#### Given text
****

Julie Kalista
Online Editor

The biggest challenge for natural gas researchers has been meeting the 180-to-1 storage-to-volume target set by the U.S. Department of Energy (D.E.) in 2000.

Using corncob waste as a starting material, researchers at the University of Missouri-Columbia and the Midwest Research Institute created carbon briquettes with complex nanopores, that should meet the D.E.'s storage goal.

Current natural gas vehicles are equipped with bulky, high-pressure (compressed to 3,600 psi) tanks that take up the space of a trunk of a car. This new technology enables natural gas to be stored in smaller, low-pressure (500 psi -- the same pressure found in natural gas pipelines) tanks that can be shaped into a rectangular form and mounted under the floor of a car.

The researchers discovered that fractal pore spaces (spaces created by repetition of similar patterns at different scales) efficiently store natural gas. "This is the first time carbon storage materials have been made from corncobs, an abundant waste product in the Midwest," says one researcher. "The state of Missouri alone could supply the raw material for more than 10 million cars per year."

A test pickup truck, part of a fleet of more than 200 natural gas vehicles, has been in use since mid-October. Researchers are monitoring mileage range per fill-up, pressure and temperature of the tank during charging/discharging, charging/discharging rates under various fueling/driving conditions, and longevity of the carbon briquettes. The work could hold promise for hydrogen storage.

Natural Gas Vehicle Facts

Natural gas is one of the cleanest burning alternative fuels available.

  • In light-duty applications, air emissions from natural gas vehicles are lower than emissions from gasoline-powered vehicles. The smog-producing gases carbon monoxide and nitrogen oxides are reduced by more than 90 and 60%, respectively. The greenhouse gas carbon dioxide is reduced by 30 to 40%.
  • In medium- and heavy-duty applications, natural gas engines have shown a more than 90% reduction of carbon monoxide and particulate matter and, a more than 50% reduction of nitrogen oxides, relative to commercial diesel engines.
    Source: U.S. Department of Energy, Energy Efficiency and Renewable Energy, Alternative Fuel Vehicles, http://www.eere.energy.gov/afdc/altfuel/gas_benefits.html

Most natural gas used in the U.S. is produced domestically.

  • In 2004, U.S. net imports of natural gas represented only 15% of the total amount used, with most imports coming from Canada.
    Source: U.S. Department of Energy, Energy Efficiency and Renewable Energy, Alternative Fuel Vehicles, http://www.eere.energy.gov/afdc/afv/gas_vehicles.html

Natural gas is cheaper than gasoline and diesel on an energy-equivalent basis.

****

#### Collected data
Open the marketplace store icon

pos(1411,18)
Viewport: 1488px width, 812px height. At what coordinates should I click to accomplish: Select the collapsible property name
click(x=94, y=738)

****

#### Prompt
Render this sentence from the natural gas storage article into Spanish: "Most natural gas used in the U.S. is produced domestically."

#### Task output
La mayor parte del gas natural que se utiliza en EE. UU. se produce en el país.